Stated goal: Starting at the line in the listing that has "Where should I click to: Click" and stopping after the one with "Action: [x=678, y=621]", swap "Instruction" for "Request" and write out only those lines, with nothing else changed.

Dataset records:
○ ○ ○ ○ ○ ○ ○

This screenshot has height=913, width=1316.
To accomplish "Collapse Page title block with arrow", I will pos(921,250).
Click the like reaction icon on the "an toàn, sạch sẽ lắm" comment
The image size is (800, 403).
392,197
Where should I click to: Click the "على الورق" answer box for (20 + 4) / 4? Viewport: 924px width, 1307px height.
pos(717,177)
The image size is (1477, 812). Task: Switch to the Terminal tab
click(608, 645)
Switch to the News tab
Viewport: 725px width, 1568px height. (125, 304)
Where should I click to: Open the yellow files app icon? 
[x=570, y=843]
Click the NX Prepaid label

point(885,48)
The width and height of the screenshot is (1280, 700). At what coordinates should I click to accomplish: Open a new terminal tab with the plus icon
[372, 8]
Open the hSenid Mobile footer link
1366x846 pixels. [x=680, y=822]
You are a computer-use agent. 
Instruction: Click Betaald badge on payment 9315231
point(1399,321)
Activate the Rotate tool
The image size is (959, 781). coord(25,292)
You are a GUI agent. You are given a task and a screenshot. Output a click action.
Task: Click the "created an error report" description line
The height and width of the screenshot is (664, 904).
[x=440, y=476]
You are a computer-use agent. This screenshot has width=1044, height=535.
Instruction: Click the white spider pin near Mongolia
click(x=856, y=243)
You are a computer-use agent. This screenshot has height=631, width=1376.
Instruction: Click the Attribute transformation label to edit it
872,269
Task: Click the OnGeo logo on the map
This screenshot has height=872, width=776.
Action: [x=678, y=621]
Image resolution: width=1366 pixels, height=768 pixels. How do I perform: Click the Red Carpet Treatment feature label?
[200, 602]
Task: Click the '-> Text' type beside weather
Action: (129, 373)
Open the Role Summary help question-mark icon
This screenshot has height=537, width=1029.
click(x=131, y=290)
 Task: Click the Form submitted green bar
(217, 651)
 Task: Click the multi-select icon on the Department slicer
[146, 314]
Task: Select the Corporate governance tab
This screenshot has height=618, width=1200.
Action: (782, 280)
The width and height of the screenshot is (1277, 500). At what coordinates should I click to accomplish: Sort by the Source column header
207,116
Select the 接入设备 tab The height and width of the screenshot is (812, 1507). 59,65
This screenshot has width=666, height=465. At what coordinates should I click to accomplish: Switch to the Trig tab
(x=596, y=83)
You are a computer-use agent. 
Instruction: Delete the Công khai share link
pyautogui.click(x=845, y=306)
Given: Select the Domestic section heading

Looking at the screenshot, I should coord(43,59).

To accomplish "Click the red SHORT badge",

○ ○ ○ ○ ○ ○ ○

Answer to the exercise:
Where should I click to: Click the "على الورق" answer box for (20 + 4) / 4? Viewport: 924px width, 1307px height.
pos(717,177)
The image size is (1477, 812). Task: Switch to the Terminal tab
click(608, 645)
Switch to the News tab
Viewport: 725px width, 1568px height. (125, 304)
Where should I click to: Open the yellow files app icon? 
[x=570, y=843]
Click the NX Prepaid label

point(885,48)
The width and height of the screenshot is (1280, 700). At what coordinates should I click to accomplish: Open a new terminal tab with the plus icon
[372, 8]
Open the hSenid Mobile footer link
1366x846 pixels. [x=680, y=822]
You are a computer-use agent. 
Request: Click Betaald badge on payment 9315231
point(1399,321)
Activate the Rotate tool
The image size is (959, 781). coord(25,292)
You are a GUI agent. You are given a task and a screenshot. Output a click action.
Task: Click the "created an error report" description line
The height and width of the screenshot is (664, 904).
[x=440, y=476]
You are a computer-use agent. This screenshot has width=1044, height=535.
Request: Click the white spider pin near Mongolia
click(x=856, y=243)
You are a computer-use agent. This screenshot has height=631, width=1376.
Request: Click the Attribute transformation label to edit it
872,269
Task: Click the OnGeo logo on the map
This screenshot has height=872, width=776.
Action: [x=678, y=621]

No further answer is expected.